[Listed entries Boundary: Start]

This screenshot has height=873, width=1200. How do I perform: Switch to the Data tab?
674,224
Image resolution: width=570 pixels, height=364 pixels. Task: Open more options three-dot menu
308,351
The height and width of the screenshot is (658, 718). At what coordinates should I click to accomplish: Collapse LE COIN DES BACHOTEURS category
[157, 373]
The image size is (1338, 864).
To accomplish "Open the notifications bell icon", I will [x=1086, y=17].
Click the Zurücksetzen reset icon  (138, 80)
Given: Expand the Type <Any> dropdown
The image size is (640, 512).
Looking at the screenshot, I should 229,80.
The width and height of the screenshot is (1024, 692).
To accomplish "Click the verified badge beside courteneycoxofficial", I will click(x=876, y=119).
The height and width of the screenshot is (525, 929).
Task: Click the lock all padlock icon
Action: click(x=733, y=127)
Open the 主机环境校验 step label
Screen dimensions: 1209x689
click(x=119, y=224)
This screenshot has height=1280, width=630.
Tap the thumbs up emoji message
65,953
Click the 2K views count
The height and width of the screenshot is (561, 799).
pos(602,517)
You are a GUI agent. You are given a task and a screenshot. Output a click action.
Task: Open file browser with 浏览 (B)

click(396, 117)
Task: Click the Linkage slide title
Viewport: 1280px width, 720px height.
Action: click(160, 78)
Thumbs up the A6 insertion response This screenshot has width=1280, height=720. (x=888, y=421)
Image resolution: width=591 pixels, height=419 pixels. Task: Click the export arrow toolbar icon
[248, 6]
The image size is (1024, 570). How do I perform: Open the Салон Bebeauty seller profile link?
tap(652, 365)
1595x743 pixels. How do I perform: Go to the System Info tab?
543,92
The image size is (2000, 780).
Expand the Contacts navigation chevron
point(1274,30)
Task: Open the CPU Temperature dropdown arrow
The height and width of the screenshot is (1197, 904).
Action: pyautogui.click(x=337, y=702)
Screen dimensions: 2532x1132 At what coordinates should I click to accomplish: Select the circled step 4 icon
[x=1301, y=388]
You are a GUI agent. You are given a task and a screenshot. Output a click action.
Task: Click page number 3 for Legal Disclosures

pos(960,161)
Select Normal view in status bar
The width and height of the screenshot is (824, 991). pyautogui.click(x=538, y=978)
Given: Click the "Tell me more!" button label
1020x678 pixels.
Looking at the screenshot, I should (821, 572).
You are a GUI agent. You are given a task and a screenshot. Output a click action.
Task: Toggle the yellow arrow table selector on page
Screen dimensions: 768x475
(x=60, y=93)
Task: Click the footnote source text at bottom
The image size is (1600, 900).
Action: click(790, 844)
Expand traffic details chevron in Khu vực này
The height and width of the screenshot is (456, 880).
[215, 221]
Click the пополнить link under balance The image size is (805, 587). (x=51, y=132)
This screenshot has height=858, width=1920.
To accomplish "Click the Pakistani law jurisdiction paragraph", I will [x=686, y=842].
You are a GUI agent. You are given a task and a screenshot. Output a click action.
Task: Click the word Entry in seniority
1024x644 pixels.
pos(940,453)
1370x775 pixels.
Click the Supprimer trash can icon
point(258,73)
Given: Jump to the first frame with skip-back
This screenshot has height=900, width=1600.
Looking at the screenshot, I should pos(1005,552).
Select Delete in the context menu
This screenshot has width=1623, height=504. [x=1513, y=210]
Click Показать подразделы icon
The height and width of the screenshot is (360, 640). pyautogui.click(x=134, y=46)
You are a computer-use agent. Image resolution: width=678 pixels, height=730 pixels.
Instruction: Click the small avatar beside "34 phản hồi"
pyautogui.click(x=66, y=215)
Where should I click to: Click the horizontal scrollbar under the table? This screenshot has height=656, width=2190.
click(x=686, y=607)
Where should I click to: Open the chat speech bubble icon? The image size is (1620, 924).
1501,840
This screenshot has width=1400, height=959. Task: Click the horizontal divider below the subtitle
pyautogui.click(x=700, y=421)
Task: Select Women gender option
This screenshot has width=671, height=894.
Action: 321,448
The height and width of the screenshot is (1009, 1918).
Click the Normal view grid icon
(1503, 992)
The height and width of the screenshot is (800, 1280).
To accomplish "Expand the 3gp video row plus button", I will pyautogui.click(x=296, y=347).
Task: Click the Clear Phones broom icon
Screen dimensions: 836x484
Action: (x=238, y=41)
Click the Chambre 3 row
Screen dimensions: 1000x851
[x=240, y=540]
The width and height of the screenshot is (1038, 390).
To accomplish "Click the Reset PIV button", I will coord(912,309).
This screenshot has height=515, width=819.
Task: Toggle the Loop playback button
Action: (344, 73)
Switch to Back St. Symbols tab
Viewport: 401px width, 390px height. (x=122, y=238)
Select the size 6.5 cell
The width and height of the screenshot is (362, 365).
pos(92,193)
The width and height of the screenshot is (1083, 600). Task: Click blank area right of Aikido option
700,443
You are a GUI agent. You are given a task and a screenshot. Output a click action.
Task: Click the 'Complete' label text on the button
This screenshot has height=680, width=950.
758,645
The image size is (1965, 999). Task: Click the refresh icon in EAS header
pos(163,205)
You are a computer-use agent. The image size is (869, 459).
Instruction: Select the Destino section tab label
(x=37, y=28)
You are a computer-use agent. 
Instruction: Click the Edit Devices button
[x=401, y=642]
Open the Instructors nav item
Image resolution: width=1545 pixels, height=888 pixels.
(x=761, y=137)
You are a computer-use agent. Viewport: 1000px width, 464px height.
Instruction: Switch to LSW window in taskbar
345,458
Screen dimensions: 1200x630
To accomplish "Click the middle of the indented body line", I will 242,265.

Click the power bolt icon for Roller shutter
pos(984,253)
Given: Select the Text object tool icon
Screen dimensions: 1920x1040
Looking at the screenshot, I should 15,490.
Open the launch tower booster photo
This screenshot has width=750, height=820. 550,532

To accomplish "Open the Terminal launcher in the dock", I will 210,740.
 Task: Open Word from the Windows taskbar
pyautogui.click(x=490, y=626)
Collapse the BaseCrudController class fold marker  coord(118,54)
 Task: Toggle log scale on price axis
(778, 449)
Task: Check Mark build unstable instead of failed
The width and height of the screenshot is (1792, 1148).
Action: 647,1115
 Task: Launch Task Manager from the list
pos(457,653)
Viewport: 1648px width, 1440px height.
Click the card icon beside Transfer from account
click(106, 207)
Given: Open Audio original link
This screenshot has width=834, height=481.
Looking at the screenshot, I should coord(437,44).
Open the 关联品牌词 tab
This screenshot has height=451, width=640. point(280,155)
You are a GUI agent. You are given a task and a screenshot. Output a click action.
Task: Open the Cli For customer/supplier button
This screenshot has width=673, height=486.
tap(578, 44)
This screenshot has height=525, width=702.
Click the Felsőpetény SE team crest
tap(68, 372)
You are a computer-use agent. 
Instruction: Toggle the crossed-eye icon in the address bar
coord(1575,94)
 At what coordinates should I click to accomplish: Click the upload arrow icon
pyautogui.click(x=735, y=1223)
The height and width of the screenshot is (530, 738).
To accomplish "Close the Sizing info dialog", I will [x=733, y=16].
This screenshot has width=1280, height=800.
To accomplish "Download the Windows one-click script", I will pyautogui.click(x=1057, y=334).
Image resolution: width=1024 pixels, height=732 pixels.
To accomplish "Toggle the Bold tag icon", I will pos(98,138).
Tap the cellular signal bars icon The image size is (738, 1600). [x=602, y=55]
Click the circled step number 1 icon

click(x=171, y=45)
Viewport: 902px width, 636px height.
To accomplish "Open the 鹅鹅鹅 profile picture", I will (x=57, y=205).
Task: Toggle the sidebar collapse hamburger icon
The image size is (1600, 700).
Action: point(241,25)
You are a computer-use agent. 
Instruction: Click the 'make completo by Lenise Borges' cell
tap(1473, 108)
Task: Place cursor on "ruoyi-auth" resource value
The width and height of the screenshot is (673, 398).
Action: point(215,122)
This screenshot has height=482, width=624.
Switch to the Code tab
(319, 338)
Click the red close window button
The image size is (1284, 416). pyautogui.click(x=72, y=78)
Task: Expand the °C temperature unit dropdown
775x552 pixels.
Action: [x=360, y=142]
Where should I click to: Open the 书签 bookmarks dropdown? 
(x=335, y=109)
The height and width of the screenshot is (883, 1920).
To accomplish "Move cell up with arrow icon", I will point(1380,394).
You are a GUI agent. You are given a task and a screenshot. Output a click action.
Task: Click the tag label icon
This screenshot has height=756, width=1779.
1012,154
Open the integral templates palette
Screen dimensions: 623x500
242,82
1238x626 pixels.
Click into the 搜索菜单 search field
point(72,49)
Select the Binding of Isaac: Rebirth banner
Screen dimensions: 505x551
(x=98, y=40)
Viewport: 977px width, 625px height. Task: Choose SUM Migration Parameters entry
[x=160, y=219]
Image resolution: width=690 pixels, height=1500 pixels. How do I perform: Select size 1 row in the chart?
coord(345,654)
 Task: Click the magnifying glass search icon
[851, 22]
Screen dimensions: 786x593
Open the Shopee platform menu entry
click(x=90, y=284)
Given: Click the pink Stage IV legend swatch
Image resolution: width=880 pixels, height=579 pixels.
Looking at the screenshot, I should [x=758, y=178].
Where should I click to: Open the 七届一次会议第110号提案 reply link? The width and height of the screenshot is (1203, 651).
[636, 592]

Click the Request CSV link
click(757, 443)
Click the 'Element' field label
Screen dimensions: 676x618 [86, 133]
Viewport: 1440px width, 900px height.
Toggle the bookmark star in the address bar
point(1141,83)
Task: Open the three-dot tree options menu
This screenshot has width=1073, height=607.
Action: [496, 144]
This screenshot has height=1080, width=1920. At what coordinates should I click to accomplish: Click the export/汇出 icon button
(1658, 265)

[Listed entries Boundary: End]

Assigned task →
Nothing but the lines from the top of the records down to the line with "The width and height of the screenshot is (1024, 692)." belongs in the answer; repeat them exactly.

Answer space →
This screenshot has height=873, width=1200. How do I perform: Switch to the Data tab?
674,224
Image resolution: width=570 pixels, height=364 pixels. Task: Open more options three-dot menu
308,351
The height and width of the screenshot is (658, 718). At what coordinates should I click to accomplish: Collapse LE COIN DES BACHOTEURS category
[157, 373]
The image size is (1338, 864).
To accomplish "Open the notifications bell icon", I will [x=1086, y=17].
Click the Zurücksetzen reset icon  (138, 80)
Given: Expand the Type <Any> dropdown
The image size is (640, 512).
Looking at the screenshot, I should 229,80.
The width and height of the screenshot is (1024, 692).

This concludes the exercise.